The pyr3 gene of Ustilago maydis encodes a 391-amino acid (aa) polypeptide. The sequence has identifies with dihydro-orotases (DHOases) from other organisms, but is most related to sequences of other monofunctional enzymes. The polypeptide contains the three domains conserved in other DHOases. The polypeptide encoded by the pyr3-1 allele has an aa change seven residues away from the C-terminal conserved domain. Transcription start point (tsp) is 58 nucleotides upstream from the start codon, and is in a region characterised by CTTT and CATC motifs. In the absence of TATA and CAAT boxes, these motifs might be important in transcriptional regulation. Gene disruption experiments suggest that the pyr3 gene product might have another function in addition to that in pyrimidine biosynthesis.

Cloning the REC1 gene of Ustilago maydis

The REC1 gene of Ustilago maydis plays a key role in homologous recombination and the repair of damaged DNA. In order to understand the nature and functions of the gene product, the gene has been cloned by functional complementation. A 3.8 kb cloned fragment complements the pleiotropic mitotic phenotype of different rec1 alleles. It does not complement the UV sensitivity of two other sensitive mutants. Disruption of the chromosomal copy of the 1.566 kb open reading frame within this fragment reproduces the rec1 pleiotropic phenotype. Furthermore, in diploids this disrupted reading frame is unable to complement previously characterised rec1 alleles.

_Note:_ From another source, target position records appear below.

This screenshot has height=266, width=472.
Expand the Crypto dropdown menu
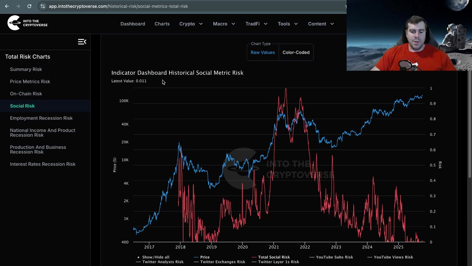[191, 24]
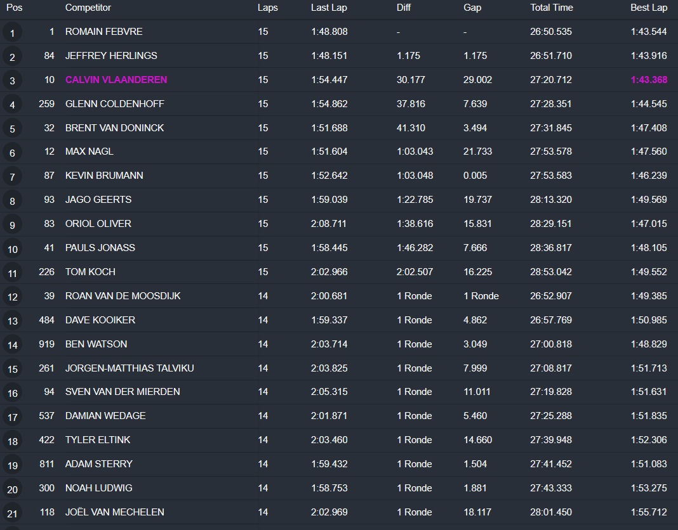Click Tom Koch's total time 28:53.042

coord(551,272)
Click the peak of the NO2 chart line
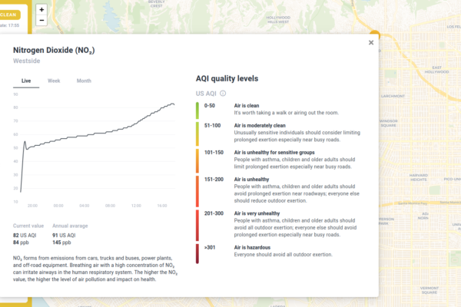Viewport: 461px width, 307px height. (x=171, y=103)
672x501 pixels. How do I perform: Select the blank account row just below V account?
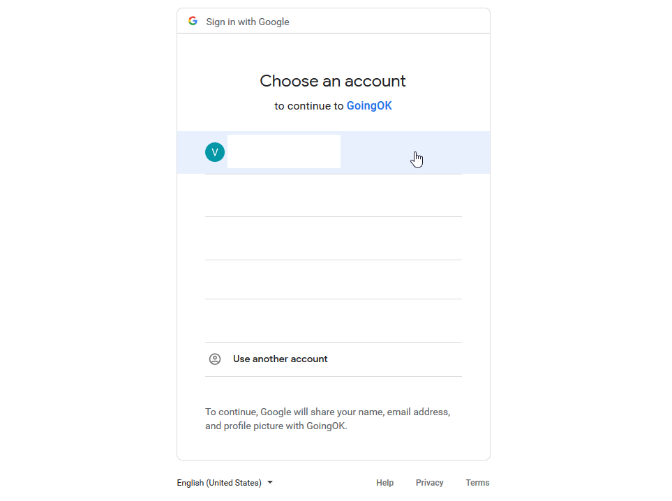334,195
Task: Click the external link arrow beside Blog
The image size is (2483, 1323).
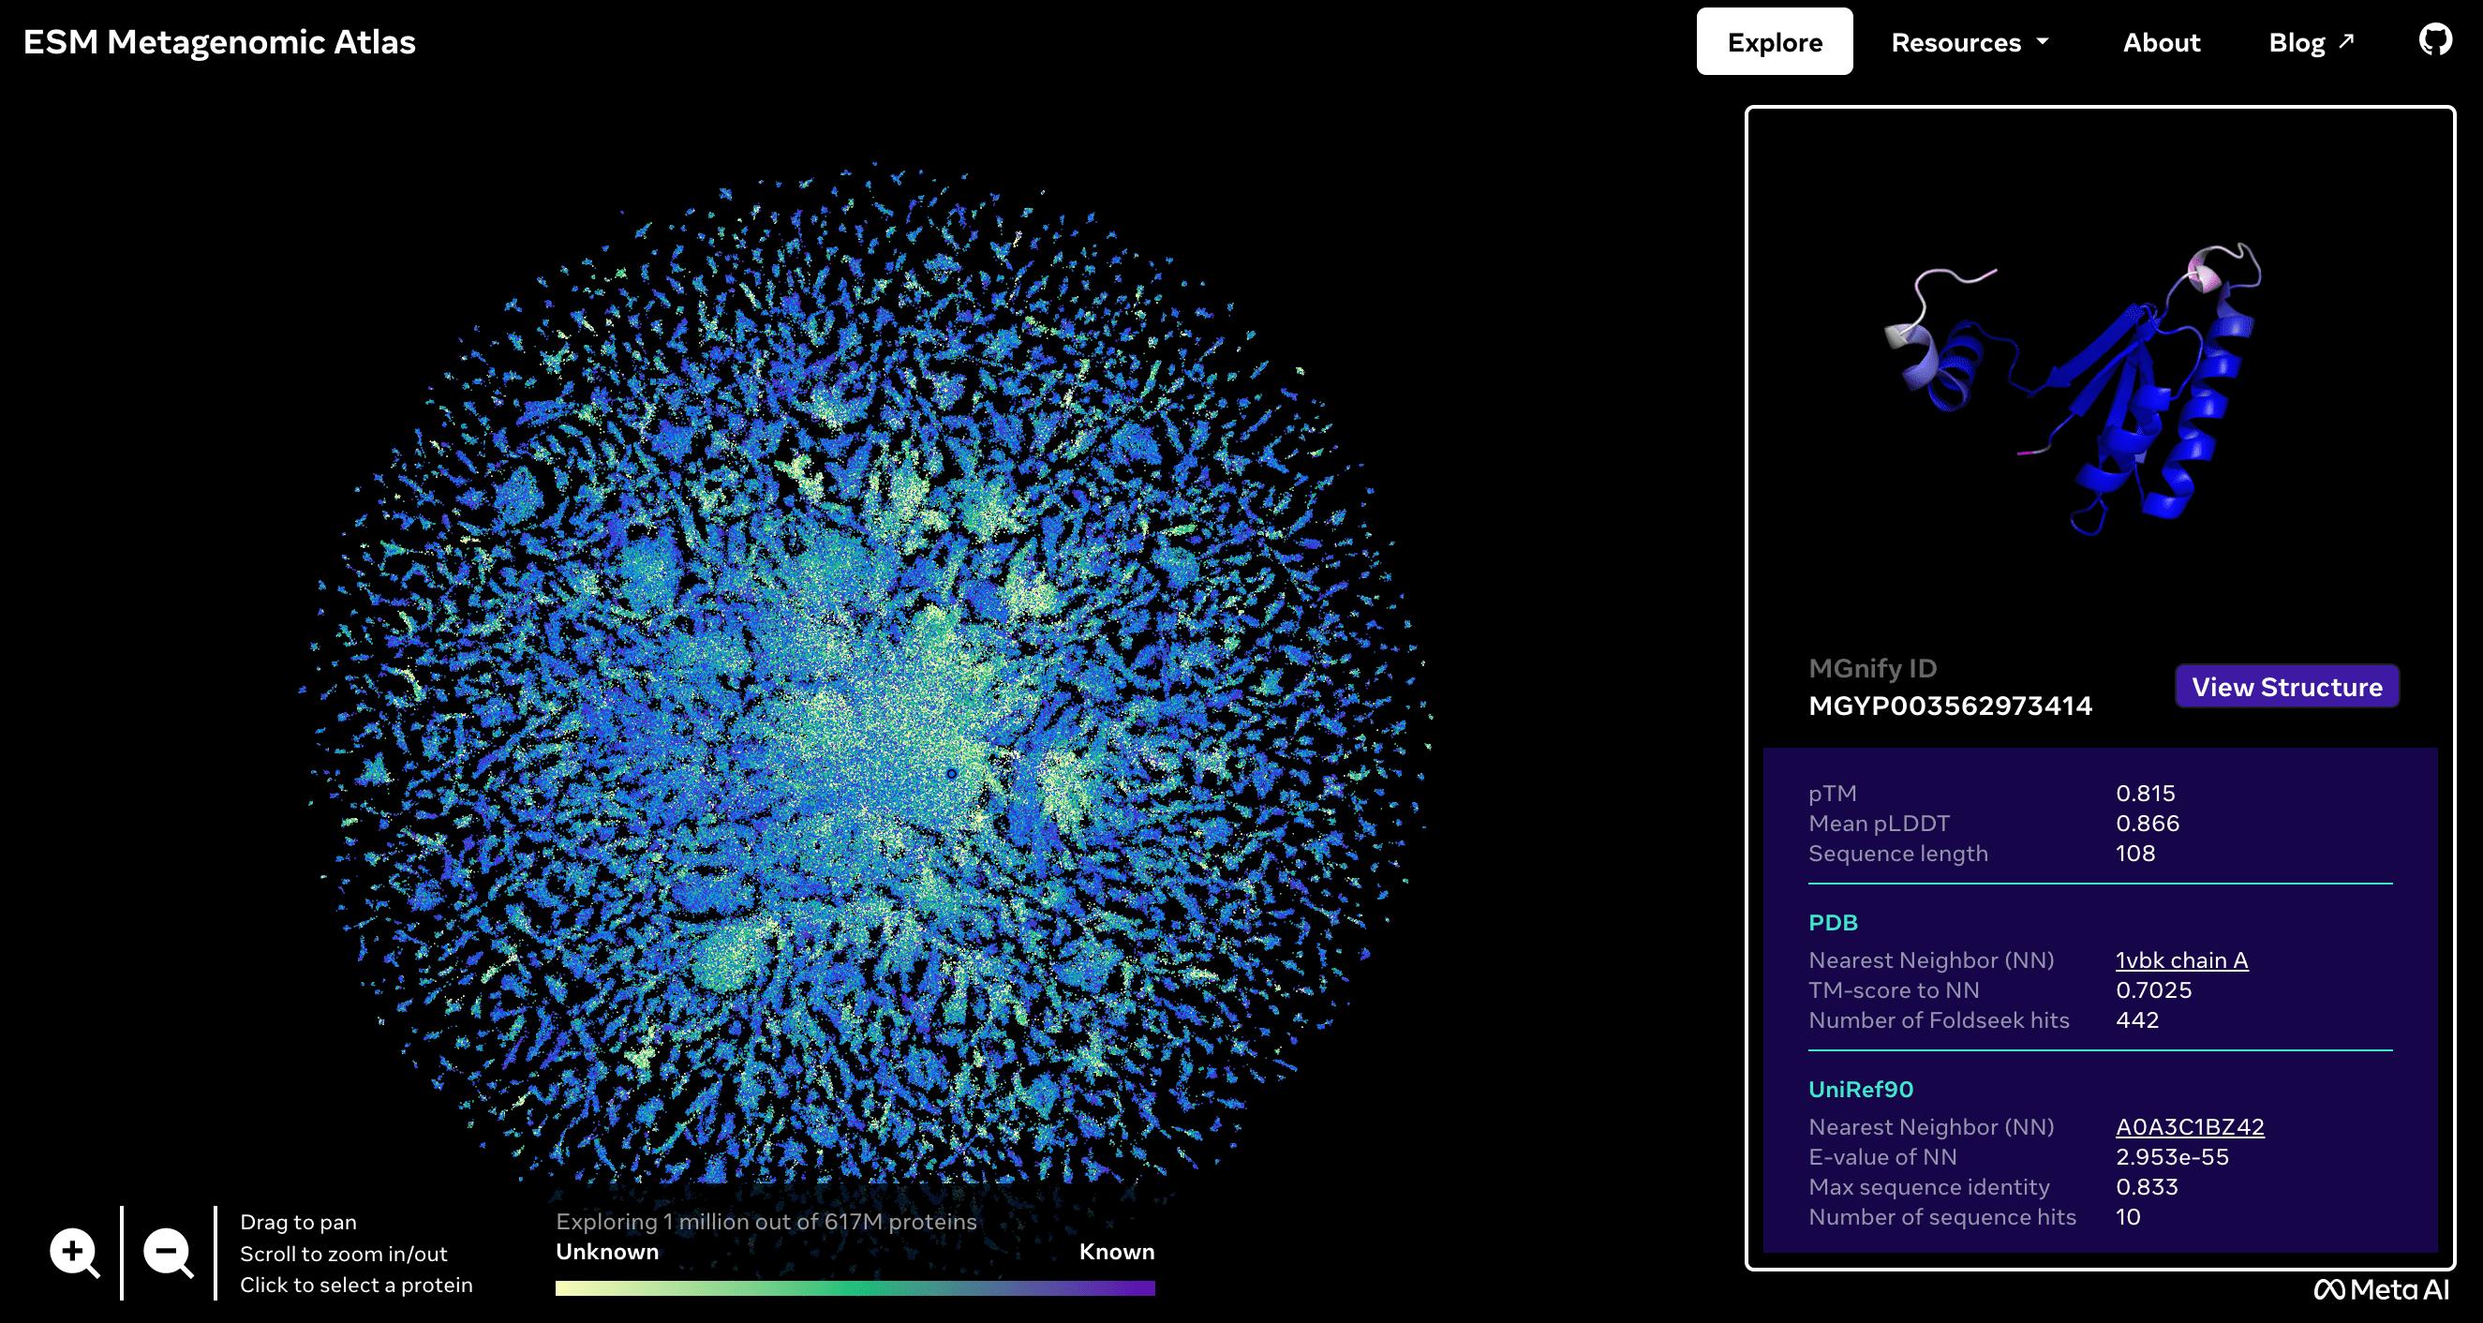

Isolation, characterization and sequence of a gene conferring resistance to the systemic fungicide carboxin from the maize smut pathogen, Ustilago maydis

A gene which confers resistance to the systemic fungicide carboxin (Cbx) has been isolated from the maize pathogen, Ustilago maydis, by transferring a plasmid gene library from a Cbx-resistant mutant strain into a sensitive strain and selecting for expression of the resistance gene. Five plasmids, rescued from transformants which exhibited enhanced resistance to Cbx, were shown to have DNA inserts with common restriction enzyme fragments. All the plasmids transformed a sensitive U. maydis strain to Cbx resistance. The gene (Cbxr), sub-cloned on a 3.2 kb EcoR1-HindIII fragment, transformed U. maydis to Cbx resistance at frequencies similar to those obtained with the bacterial Hygromycin B resistance (HygBr) gene. The sequence of the Cbxr gene showed a high degree of homology to succinate dehydrogenase (EC 1.3.99.1) iron-sulphur subunit genes from other organisms.

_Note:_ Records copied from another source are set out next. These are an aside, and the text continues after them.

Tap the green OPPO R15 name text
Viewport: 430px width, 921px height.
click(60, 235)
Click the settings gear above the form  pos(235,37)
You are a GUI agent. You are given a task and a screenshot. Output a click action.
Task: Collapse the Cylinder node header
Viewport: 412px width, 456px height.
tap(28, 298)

Pathways of transformation in Ustilago maydis determined by DNA conformation

Ustilago maydis was transformed by plasmids bearing a cloned, selectable gene but lacking an autonomously replicating sequence. Transformation was primarily through integration at nonhomologous loci when the plasmid DNA was circular. When the DNA was made linear by cleavage within the cloned gene, the spectrum of integration events shifted from random to targeted recombination at the resident chromosomal allele. In a large fraction of the transformants obtained using linear DNA, the plasmid DNA was not integrated but was maintained in an extrachromosomal state composed of a concatameric array of plasmid units joined end-to-end. The results suggest the operation of several pathways for transformation in U. maydis, and that DNA conformation at the time of transformation governs choice of pathways.

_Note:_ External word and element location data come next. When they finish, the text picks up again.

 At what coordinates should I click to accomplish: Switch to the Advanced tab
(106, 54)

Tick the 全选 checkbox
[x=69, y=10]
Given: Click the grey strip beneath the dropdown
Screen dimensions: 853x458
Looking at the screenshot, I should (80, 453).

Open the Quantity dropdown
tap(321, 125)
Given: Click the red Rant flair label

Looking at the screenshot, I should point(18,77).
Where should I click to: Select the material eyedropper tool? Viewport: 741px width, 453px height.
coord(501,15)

Isolation of metabolic genes and demonstration of gene disruption in the phytopathogenic fungus Ustilago maydis

A cDNA library was constructed in the yeast expression vector pYcDE8 using mRNA from the phytopathogenic fungus Ustilago maydis and cDNAs capable of complementing mutations in three yeast genes, URA3, LEU2 and TPI1, were identified. Nucleotide sequence analysis indicated that the cDNA clone, which complemented the yeast ura3 mutation, carries the pyr6 gene encoding orotidine-5'-phosphate decarboxylase. The genomic copy of the pyr6 gene was isolated by hybridization with the cDNA and used to complement a pyr- mutant of U. maydis. One-step gene disruption was demonstrated by transforming U. maydis with a copy of the pyr6 gene interrupted in the coding region by a selectable marker for resistance to hygromycin B.